-- Provided data start --

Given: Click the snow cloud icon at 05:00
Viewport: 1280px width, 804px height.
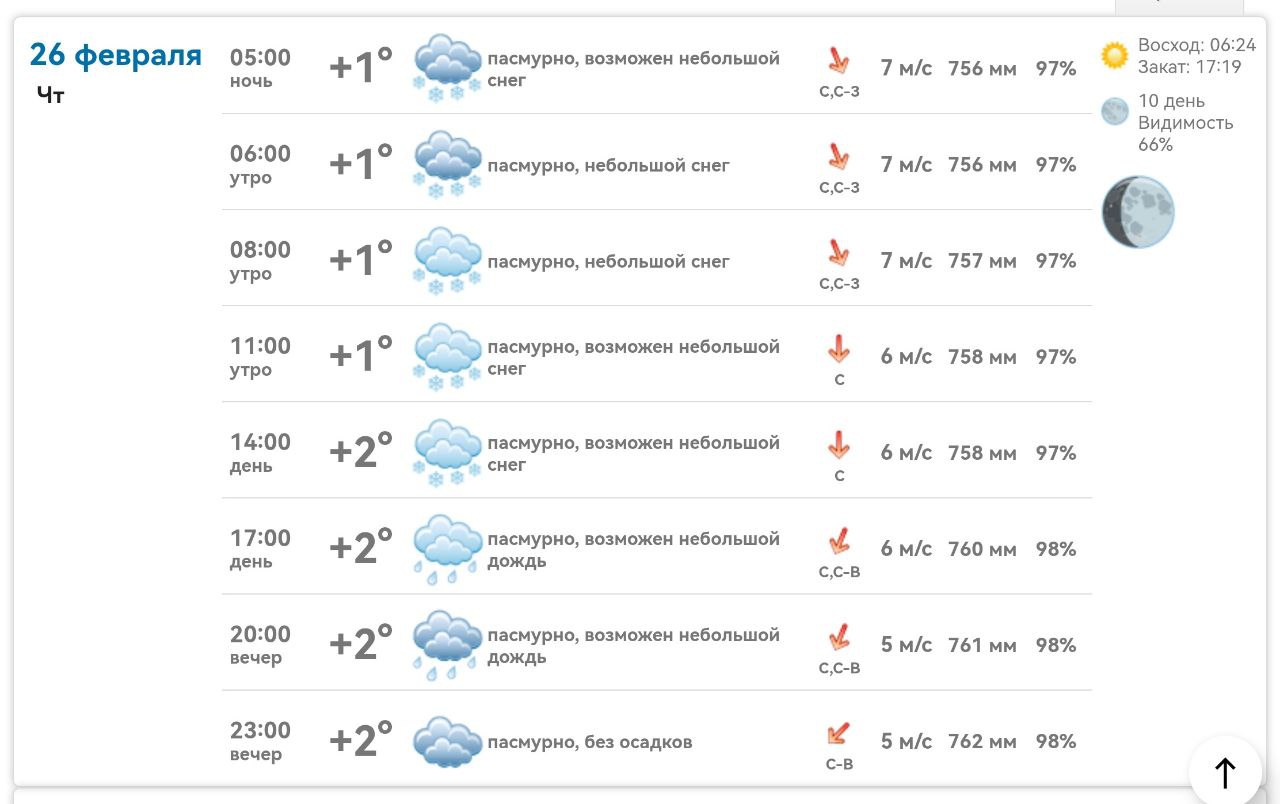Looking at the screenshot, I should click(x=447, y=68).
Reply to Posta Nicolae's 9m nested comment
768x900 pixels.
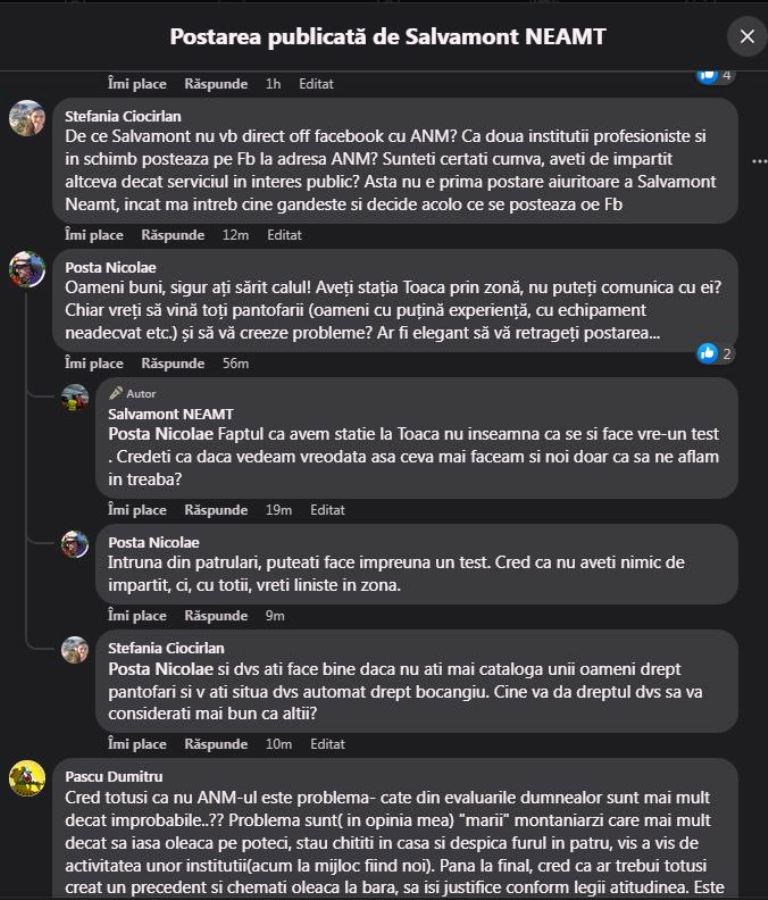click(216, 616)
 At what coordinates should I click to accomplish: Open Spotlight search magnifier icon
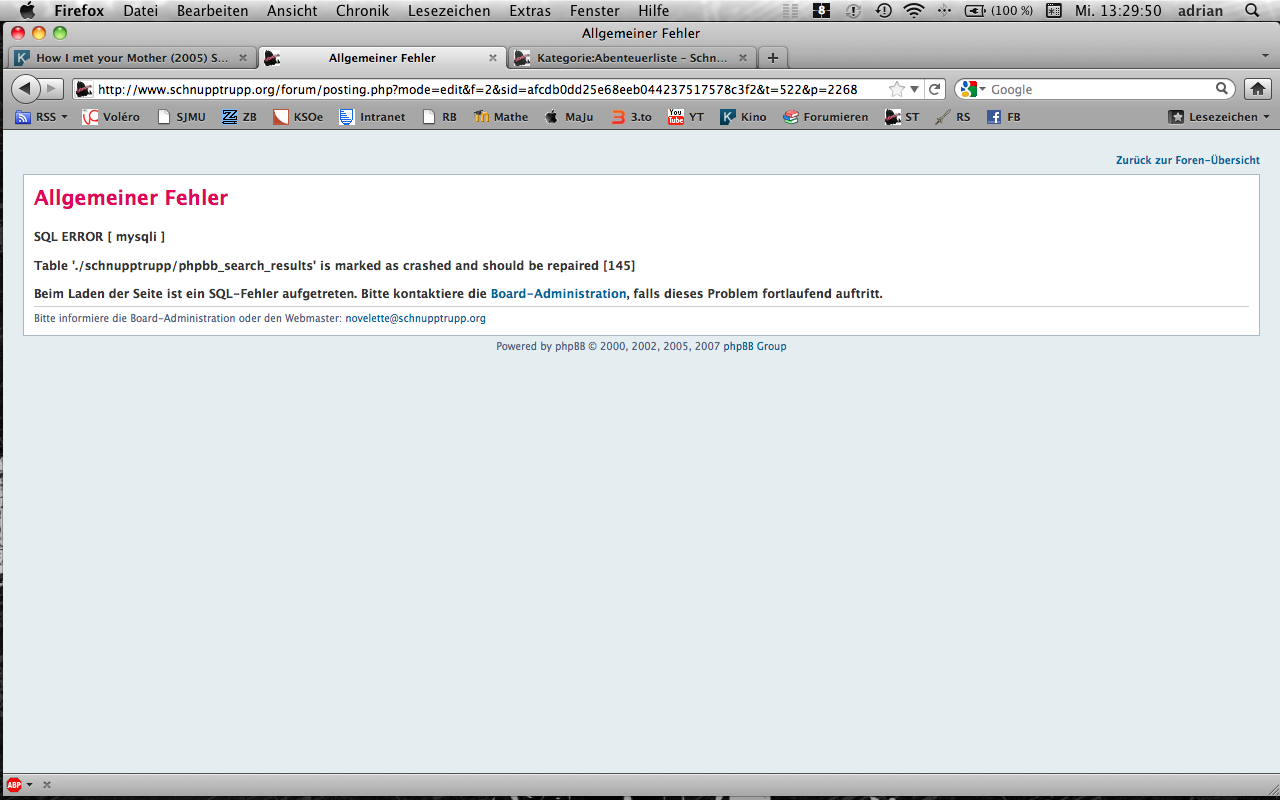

-- Provided data end --

Goal of the exercise: Can you edit the records above so that every "icon" becomes "symbol", with nothing else changed? Leave the pictures out.

Output of the exercise:
Given: Click the snow cloud symbol at 05:00
Viewport: 1280px width, 804px height.
Looking at the screenshot, I should click(x=447, y=68).
Reply to Posta Nicolae's 9m nested comment
768x900 pixels.
click(216, 616)
 At what coordinates should I click to accomplish: Open Spotlight search magnifier symbol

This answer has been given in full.